Participants will received pre-cycle 1 week dose at 1200 mg/m² and dosing will escalate to 3,000 mg/m² for the three weeks on, one week off cycle. Patients receive 6,8-bis(benzylthio)octanoic acid IV over 2 hours on days 1 and 4 of weeks 1-3. Treatment repeats every 4 weeks for up to 2 courses in the absence of disease progression or unacceptable toxicity. Patients responding to treatment may receive up to 4 more courses of treatment.

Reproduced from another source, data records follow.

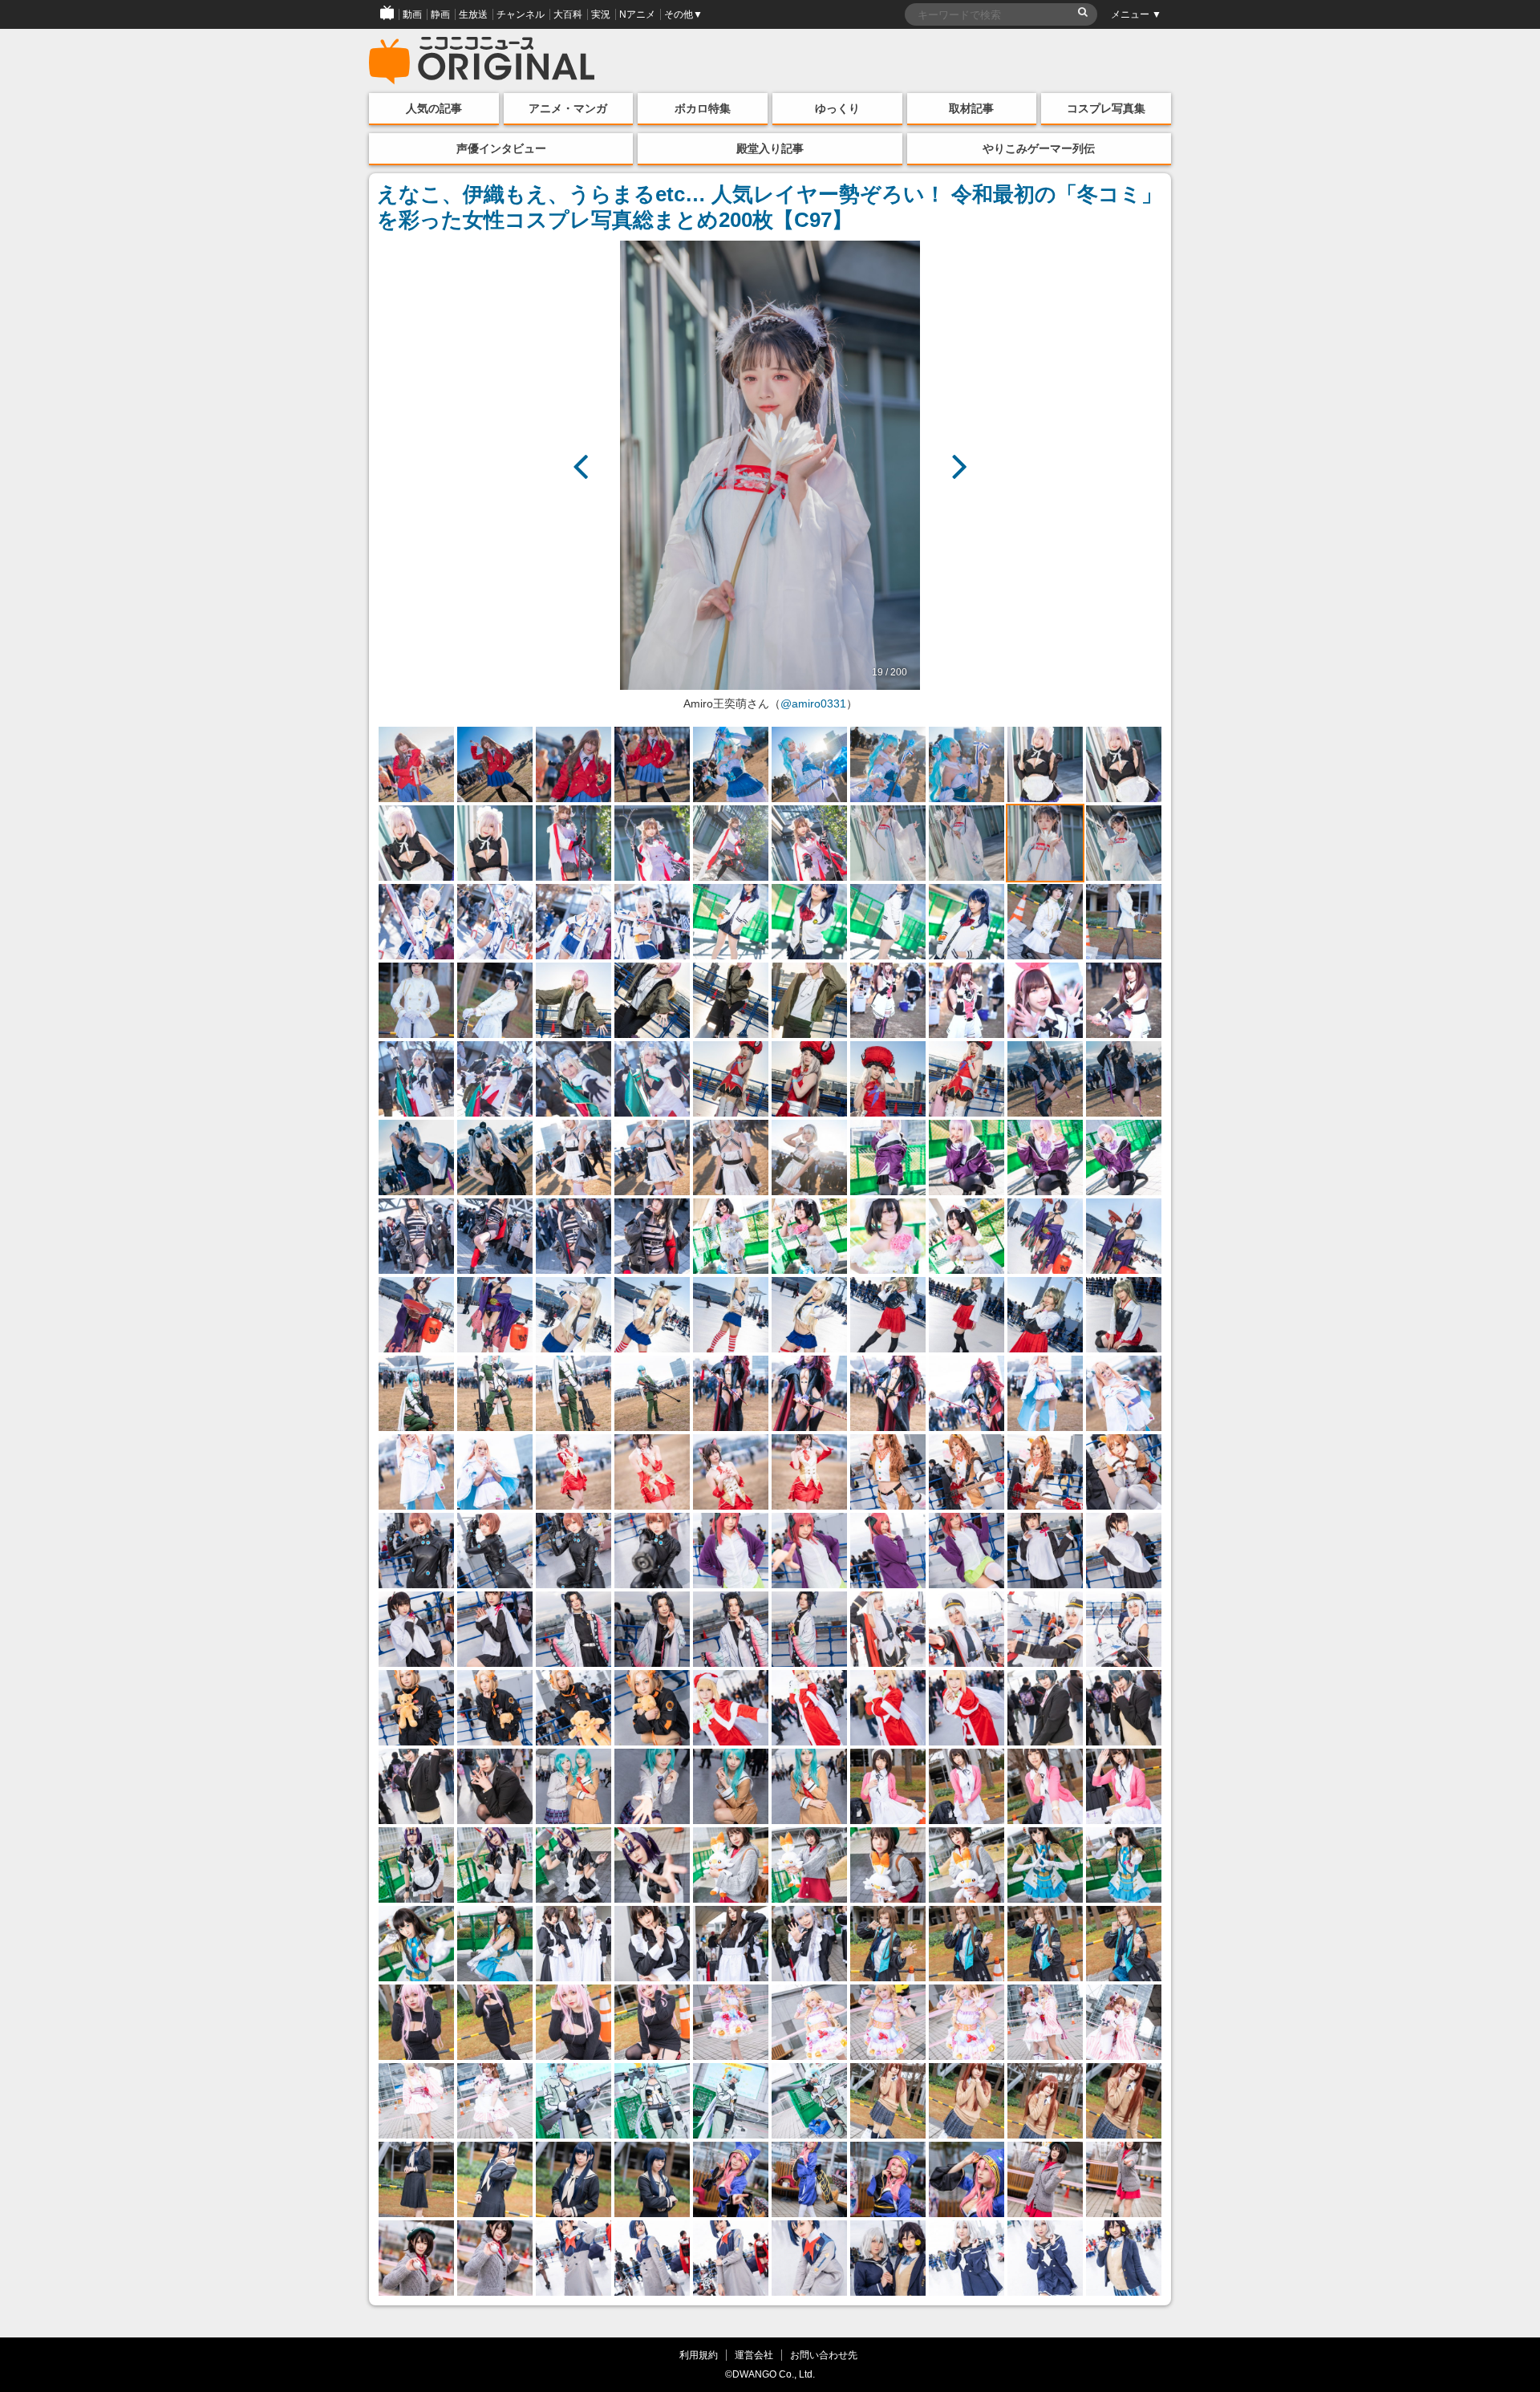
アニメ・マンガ (568, 108)
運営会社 (754, 2354)
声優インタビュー (501, 148)
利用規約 (698, 2354)
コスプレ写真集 (1106, 108)
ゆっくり (837, 108)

Participants will received pre-cycle 1 week dose at 600 mg/m² and dosing will escalate to 3,000 mg/m² for the three weeks on, one week off cycle. Patients receive 6,8-bis(benzylthio)octanoic acid IV over 2 hours on days 1 and 4 of weeks 1-3. Treatment repeats every 4 weeks for up to 2 courses in the absence of disease progression or unacceptable toxicity. Patients responding to treatment may receive up to 4 more courses of treatment.